Рассказ
Опубликовано в журнале Урал, номер 12, 2020
Нина Дашевская — пишет книги для детей и подростков, играет на скрипке в квартете, а раньше работала в оркестре — поэтому многие ее книги связаны с музыкой. Лауреат премии им. В. Крапивина и премии «Книгуру». В 2016-м и 2017-м годах была номинирована на международную премию памяти Астрид Линдгрен, а книга «Я не тормоз» вошла в международный каталог мюнхенской библиотеки «The White Ravens». Живёт в Москве.
— Эй! — снежок летит в окно. Выглядываю наружу — это Хью, принёс мне новую порцию шаров.
Я бегом спускаюсь вниз, открываю тяжелую дверь, звенит дверной колокольчик.
— Ничего себе! — говорю я. — Снег! Наконец-то зима!
— Это только у тебя зима, — хмыкает Хью, протягивая мне корзину.

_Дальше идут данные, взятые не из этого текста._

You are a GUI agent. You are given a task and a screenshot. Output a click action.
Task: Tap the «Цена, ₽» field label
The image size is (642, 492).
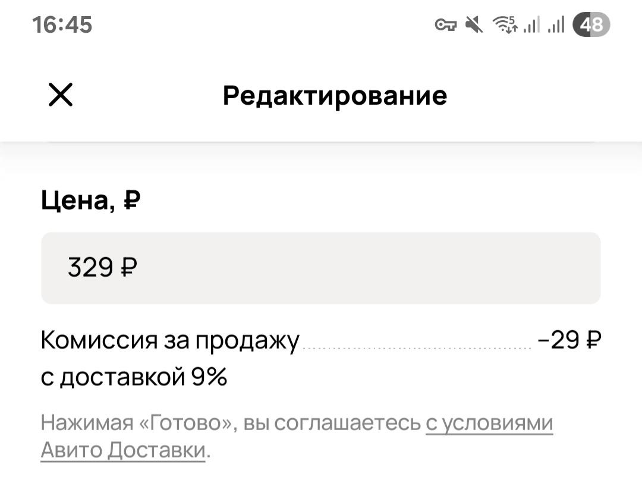point(91,200)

— Как это? — я оглядываю заснеженный двор. Еловые лапы в снегу, качели в снегу, горка, рябина — красные ягоды под снегом сияют, как лампочки.

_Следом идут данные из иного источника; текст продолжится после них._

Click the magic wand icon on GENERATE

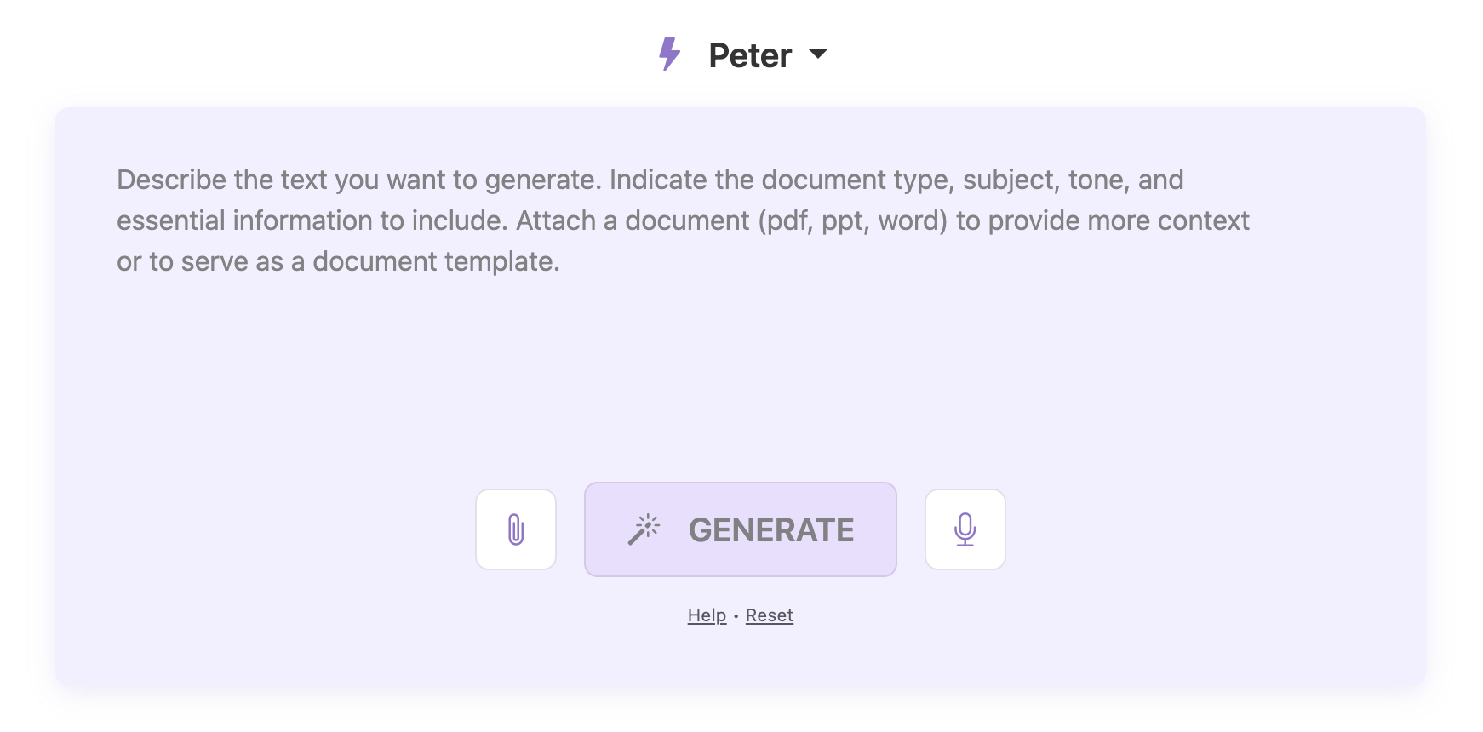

— Да вот так! — отвечает Хью, — во всём городе грязь и слякоть, и только у твоего дома — погодная аномалия. Удивительно.
Я пожимаю плечами.
— Зайдёшь? —спрашиваю я, но это просто вежливые слова. Я знаю, Хью спешит — он даже не отвечает мне, только машет на прощанье рукой.
На первый взгляд ко мне и заходить некуда, мой дом занимает совсем мало места. Откроешь дверь — и, кажется, кроме вешалки и ботинок, тут ничего не поместится. Гостю уже и встать некуда. Но наверх ведёт узкая лестница; на втором этаже у меня кухня. На третьем — мастерская. А на четвёртом, под самой крышей, я сплю. Такой дом: растёт не в ширину, а вверх. Обычно у людей двери между комнатами, а у меня —лестницы. За день, бывает, так набегаешься! Но я привык.
Моя квартира — это половина дома, у меня ещё есть сосед. У него я никогда не был, но снаружи его квартира такая же узкая и высокая, как и моя. Сосед играет на пианино, и для меня загадка — как по этой лестнице к нему затащили инструмент?
Под тихие звуки пианино я иду наверх. Пианист чуть касается клавиш, и я стараюсь ступать так же осторожно. С трудом поднимаю корзину в мастерскую, Хью принёс мне в этот раз большую партию. Он зовёт меня «Ёлочный мастер», хотя это неправильно, я всего лишь расписываю ёлочные шары. А настоящий мастер — как раз Хью, вот где волшебство — в его лёгких. Маленькая капля жидкого стекла наполняется его дыханием, и — хью! — мне кажется, само его имя как выдох, застывший воздух внутри стеклянного шара. Хью! И шар готов.
Круглый, гладкий. Чистая радость.
«Да ну, ерунда, — говорит Хью. — Шары. Шары — любой дурак! Чего там… дунул, и всё… чего там такого».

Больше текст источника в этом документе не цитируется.